Workers with in-demand tech skill sets, namely engineers, will likely have the easiest time finding more work, wherever they decide to go. There were about 300,000 job postings for tech professionals in December, lower than its peak but roughly consistent with the past four years, according to a December 2022 report from tech hiring platform Dice. The biggest and fastest-growing industries for tech professionals are finance, manufacturing, and health care. Meanwhile, the list of biggest employers of tech talent includes big tech companies like Google and Amazon alongside corporate giants like Wells Fargo, General Motors, and Anthem Blue Cross.
“Given the scope of the downsizing in tech and the well-publicized reasons those decisions were made, we are likely to see many tech professionals think twice about taking their next role at either a tech giant or startup,” Nick Kolakowski, senior editor at Dice, told Recode.
Michael Skaff made the decision to leave the tech industry well before the current layoffs. He spent the first half of his 30-year career in a variety of IT jobs within the tech sector and the second half outside of it. He’s currently in the top tech role, CIO, at Jewish Senior Living Group, a health care management company. While he admits that the rate of technological change is much slower outside tech, he doesn’t think tech’s ethos of “move fast and break things” would be suitable in industries like health care, despite its need for technological change.

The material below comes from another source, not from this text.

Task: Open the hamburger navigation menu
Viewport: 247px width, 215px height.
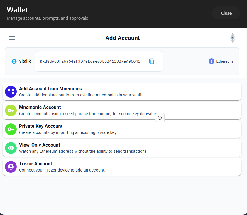Action: (x=12, y=38)
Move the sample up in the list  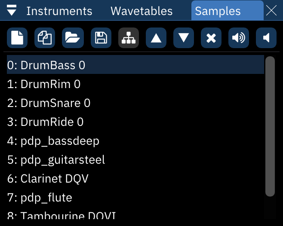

“There are ways to change within the existing flows of operations that allow for progress without disrupting or breaking something,” Skaff said. “You don’t want to break health care.”
To companies outside tech who couldn’t offer such high salaries or didn’t have the cultural draw of the Googles of the world, the present moment is a chance for them to hire the tech workers they’ve long wanted, if they can make themselves attractive enough. Those new hires still won’t come cheap, though. While compensation is still the most important thing driving tech workers to a job — it has been this way forever — the No. 2 item on that list is a newer addition, according to a recent Gartner survey shared with Recode: work-life harmonization.
“It certainly presents an opportunity for traditional employers — banks, retailers, health care companies — to tap into and maybe win back some of the employees that left them,” said Graham Waller, a VP analyst at Gartner Research.
These layoffs also present an opportunity for workers to strike out on their own. Applications to form startups last year were the second highest they’ve ever been, and tech workers are adding to that trend.
To Joe Cardillo, starting their own business was a way to make work better for themself and others. Cardillo, who had been managing marketing teams at tech startups and was over the “grind culture,” started their own management coaching firm, The Early Manager, after going through a series of “very stressful” layoffs since the start of the pandemic. So Cardillo took what they felt they did well at their former jobs; managing and teaching others to do so, and combined it with their ideas about how to build a good workplace, like giving employees more say in the conditions of their labor.
“I’m very interested in the idea of democracy at work,” Cardillo said.
That certainly feels like a far cry from the seeming brutality of recent tech layoffs, which have left many with hard feelings. Whether people will actually get better conditions or kinder treatment elsewhere remains to be seen.